Active ingredient prescribing prone to dangerous errors

3 minute read


Software now changes all brand names to generics when printed – so who is responsible when something goes wrong?


Just three months after active ingredient legislation kicked into action, GPs say hazardous blind spots in the system are becoming apparent.

Now, no matter what brand name is typed into the computer end of the prescription software, it will print with only the generic name.

Although GPs are still able to check a no-substitutions box when creating the prescription – which will then allow the brand name to be listed – Sydney GP Dr Ruth Ratner told The Medical Republic that this was a less-than-ideal workaround.

“The only way to get the brand name back [on the medication list] for somebody who has been on a drug for a long time is to delete it, re-write it and tick that box,” she said.

“But when there are 10 different drugs to do that with, it is exceptionally onerous.”

Dr Ratner has further concern that when a drug is deleted and re-added to the medication list, it could give the false impression that the date it was changed was the date it was originally prescribed.

When a patient with an egg allergy presented for a flu vaccination, however, Dr Ratner found a hole in the system far more serious than wasted time.

After Dr Ratner wrote a prescription for the egg-free version of the vaccine, the patient collected it from a pharmacy and returned for immunisation.

Having forgotten to tick the no-substitutions box, the doctor did not realise the script printout had requested a generic flu vaccine – which the pharmacist had then dispensed – until she was close to delivering the injection.

“Should I have double-checked the paper script I handed out?
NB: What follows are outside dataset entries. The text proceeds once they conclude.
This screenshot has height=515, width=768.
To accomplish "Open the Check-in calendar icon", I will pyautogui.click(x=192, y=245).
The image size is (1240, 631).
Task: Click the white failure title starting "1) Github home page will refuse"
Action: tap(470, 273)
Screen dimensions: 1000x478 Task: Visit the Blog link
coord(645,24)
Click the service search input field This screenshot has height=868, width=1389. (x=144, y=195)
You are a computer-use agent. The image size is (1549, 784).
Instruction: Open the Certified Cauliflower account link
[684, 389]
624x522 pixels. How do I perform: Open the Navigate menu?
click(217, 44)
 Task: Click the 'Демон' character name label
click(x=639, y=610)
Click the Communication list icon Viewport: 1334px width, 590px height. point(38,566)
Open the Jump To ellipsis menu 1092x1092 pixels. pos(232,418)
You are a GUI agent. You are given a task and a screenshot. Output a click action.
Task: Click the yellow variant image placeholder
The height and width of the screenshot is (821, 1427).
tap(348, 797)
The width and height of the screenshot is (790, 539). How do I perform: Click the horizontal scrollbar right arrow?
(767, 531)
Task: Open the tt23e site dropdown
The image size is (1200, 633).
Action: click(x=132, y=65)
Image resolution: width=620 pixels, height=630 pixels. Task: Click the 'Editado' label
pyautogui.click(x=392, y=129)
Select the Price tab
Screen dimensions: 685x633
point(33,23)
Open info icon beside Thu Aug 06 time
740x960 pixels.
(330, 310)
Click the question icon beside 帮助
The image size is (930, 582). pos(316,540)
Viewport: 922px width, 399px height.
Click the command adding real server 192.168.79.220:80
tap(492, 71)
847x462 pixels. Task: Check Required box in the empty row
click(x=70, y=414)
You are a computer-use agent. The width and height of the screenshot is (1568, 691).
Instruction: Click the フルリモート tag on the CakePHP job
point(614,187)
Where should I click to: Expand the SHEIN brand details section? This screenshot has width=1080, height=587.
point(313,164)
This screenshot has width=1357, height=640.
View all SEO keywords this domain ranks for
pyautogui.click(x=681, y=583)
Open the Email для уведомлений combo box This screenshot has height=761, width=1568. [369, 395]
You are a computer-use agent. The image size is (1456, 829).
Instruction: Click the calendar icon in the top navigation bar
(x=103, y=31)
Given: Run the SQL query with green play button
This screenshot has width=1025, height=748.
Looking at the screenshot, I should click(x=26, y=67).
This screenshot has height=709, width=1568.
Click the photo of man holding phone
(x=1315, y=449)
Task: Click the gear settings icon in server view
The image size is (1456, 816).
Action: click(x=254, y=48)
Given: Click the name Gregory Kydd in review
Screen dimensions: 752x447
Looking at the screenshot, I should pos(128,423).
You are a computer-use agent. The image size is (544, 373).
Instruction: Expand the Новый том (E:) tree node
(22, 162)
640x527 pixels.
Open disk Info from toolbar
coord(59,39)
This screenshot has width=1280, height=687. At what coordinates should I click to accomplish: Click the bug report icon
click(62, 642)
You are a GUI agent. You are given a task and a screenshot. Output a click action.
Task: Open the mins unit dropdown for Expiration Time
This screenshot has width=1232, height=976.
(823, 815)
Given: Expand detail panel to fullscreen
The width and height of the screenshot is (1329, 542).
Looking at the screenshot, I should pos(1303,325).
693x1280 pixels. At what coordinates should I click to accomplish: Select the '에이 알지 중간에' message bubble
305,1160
Yes, I should have,” Dr Ratner told TMR.

“But I would have been medico-legally responsible [if that patient had an adverse event].”

Dr Ratner believes the change has made medical practitioners vulnerable to litigation, especially given that the only way to compare the prescription they have written and the prescription the patient receives is to essentially hold the printed version next to the computer.

Although John Green, medications specialist at the Medical Software Industry Association, has previously told TMR that the automated change meant doctors did not need to remember which active ingredients corresponded to which medication, Dr Ratner said it just muddied the situation.

“I don’t know what [active ingredients] in the flu shot, for instance, is the one that’s critical,” she said.  

“If you think you’re prescribing the one that has no egg in it, that’s what should turn up.”